Jacky Evrard et le festival CÔTÉ COURT viennent de consacrer une carte blanche au réalisateur François Zabaleta le lundi 4 décembre 2017au Ciné 104. 104. Au cours cette projection (suivie d’un débat) ont été projetés deux films : LA NUIT APPARTIENT AUX ENFANTS et LE MUSEE DES AU REVOIR avec Béatrice Champanier (présente à la projection). Une belle occasion de replonger (ou de découvrir) l'oeuvre très personnelle de ce réalisateur talentueux.
En voici un bref aperçu filmé en "tourné/monté" avec mon Iphone :
voici l'intégralité du texte lu par François Zabaleta.

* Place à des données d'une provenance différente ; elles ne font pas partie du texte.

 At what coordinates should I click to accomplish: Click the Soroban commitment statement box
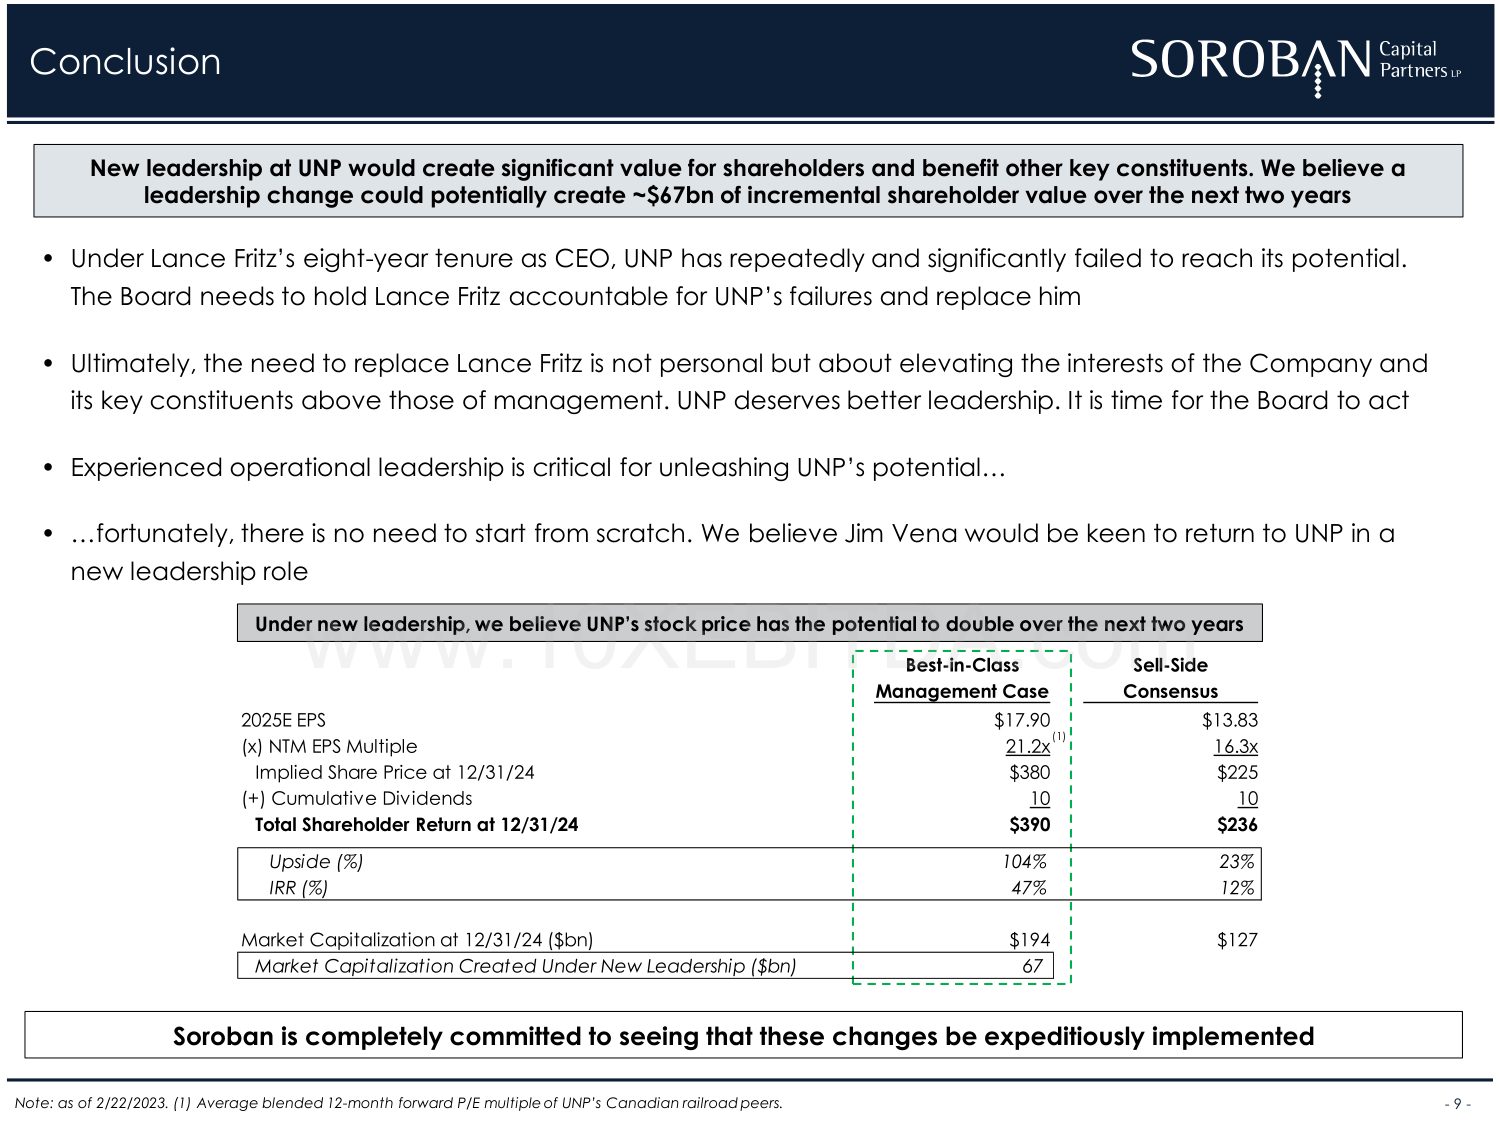743,1036
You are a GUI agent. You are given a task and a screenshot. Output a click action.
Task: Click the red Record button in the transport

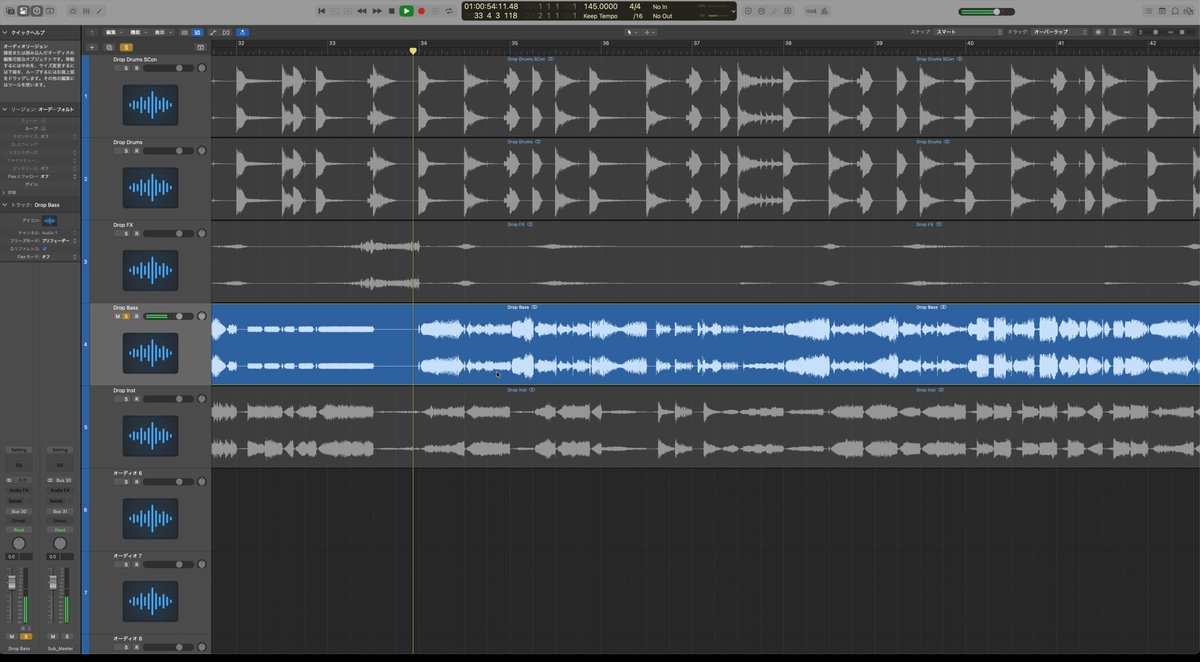click(421, 11)
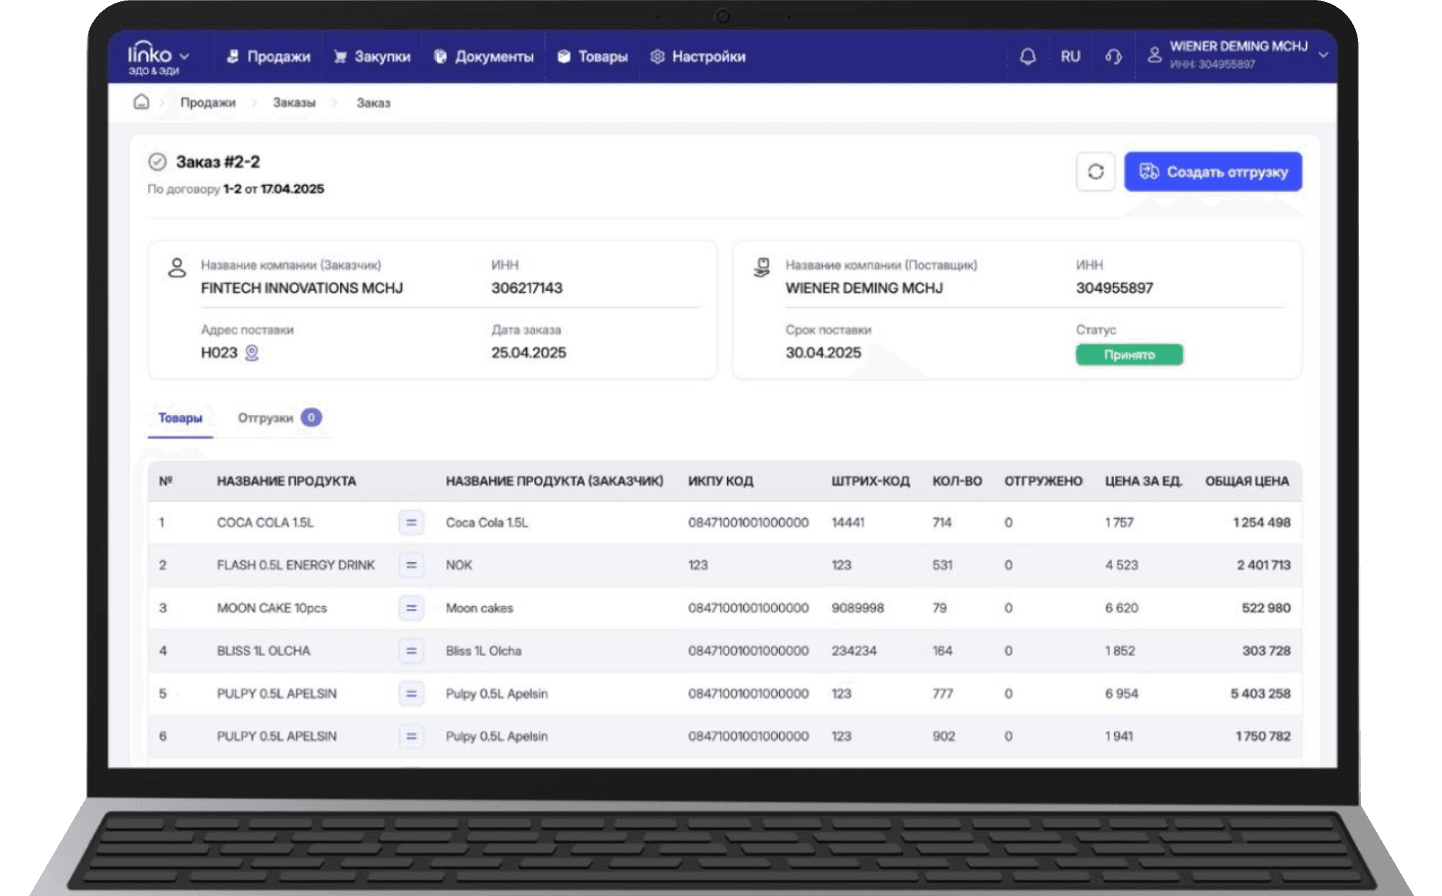Image resolution: width=1442 pixels, height=896 pixels.
Task: Click Создать отгрузку button
Action: click(x=1213, y=172)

Un texte manifeste aux fortes résonances actuellement :
le cinéma aujourd’hui de gré ou de force tend à devenir un produit
une marchandise parmi d’autres
globalisée
mondialisée
paramétrée
code-barrée
nivelée
standardisée
labellisée
codifiée
conformisée
abâtardie
dévitalisée
une denrée fade
impersonnelle
corsetée
inoffensive
évidée de sa substance de sa charge de subversion
vandalisée par le terrorisme du court terme de l’immédiateté
le cinéma ou ce qu’il en reste est devenue la grande surface de l’émotion low cost
le cinéma est un art jeune et pourtant déjà il y a des normes
des balises
des repères
des choses qu’on fait et d’autres pas
des choses qu’il ne faut surtout pas faire
des choses qui ne se font pas
il y a des bourses
des écoles
des stages
des villas étrangères
des résidences
sorte de couvents étatisées
habilitées à faire de vous des artistes professionnels
rentrer en art comme on rentre dans une panoplie de matin de vingt-cinq décembre
désormais écrire un scénario
des dialogues
construire une histoire
développer une trame narrative
articuler des péripéties
nourrir la psychologie de ses personnages
édifier un édifice à produire du divertissement prédigéré
désormais oui ça s’apprend
ça s’enseigne
ça se transmet de maître à élève
toute singularité
inventivité
marginalité
désormais est disqualifiée
ostracisé au profit d’un toute puissante orthodoxie du savoir-faire
du savoir-créer
véritable machine à récupérer
abattoir à individualité
à broyer toute velléité de chemin de traverse
à tuer dans l’œuf toute pulsion d’école buissonnière
creuser son sillon hors du dogme désormais est devenu hors la loi
il n’y aurait donc qu’une seule et unique façon de faire du cinéma
on fait du cinéma comme les touristes font l’Inde, le Japon ou le Brésil
un parcours sans heurt
sans chaos
sans surprise bonne ou mauvaise
un parcours où seul change la toile de fond
où le dépaysement consiste juste en une variation géographique harmonieuse
à peine sensible
indolore
rassurante
sans perte de repère
un simple changement de décor
le cinéma n’est plus qu’un prétexte à occuper des écrans de multiplexes, à remplir des cases horaires de divertissement
les films comme autant de prétextes à la vente de produits dérivés
les films eux-mêmes désormais ne sont plus que des produits dérivés
le cinéma aussi c’est une machine à fabriquer de l’oubli, à commercialiser de l’amnésie
les films ne sont plus regardés
écoutés
dégustés
digérés
désirés
ils sont juste consommés
aussitôt vus
aussitôt oubliés
un film chasse l’autre
le cinéma ce serait donc ça
des films non pas tournés mais juste fabriqués
les décideurs réfutent l’improvisation comme un élément fondamental de toute création
autant dire que la liberté désormais n’a pas plus droit de cité dans l’univers mécanisé de ce qu’on appelait autrefois le cinéma
les films aujourd’hui témoigne d’un art mort
produire
faire des films
c’est porter le deuil d’un art moribond...
... à méditer !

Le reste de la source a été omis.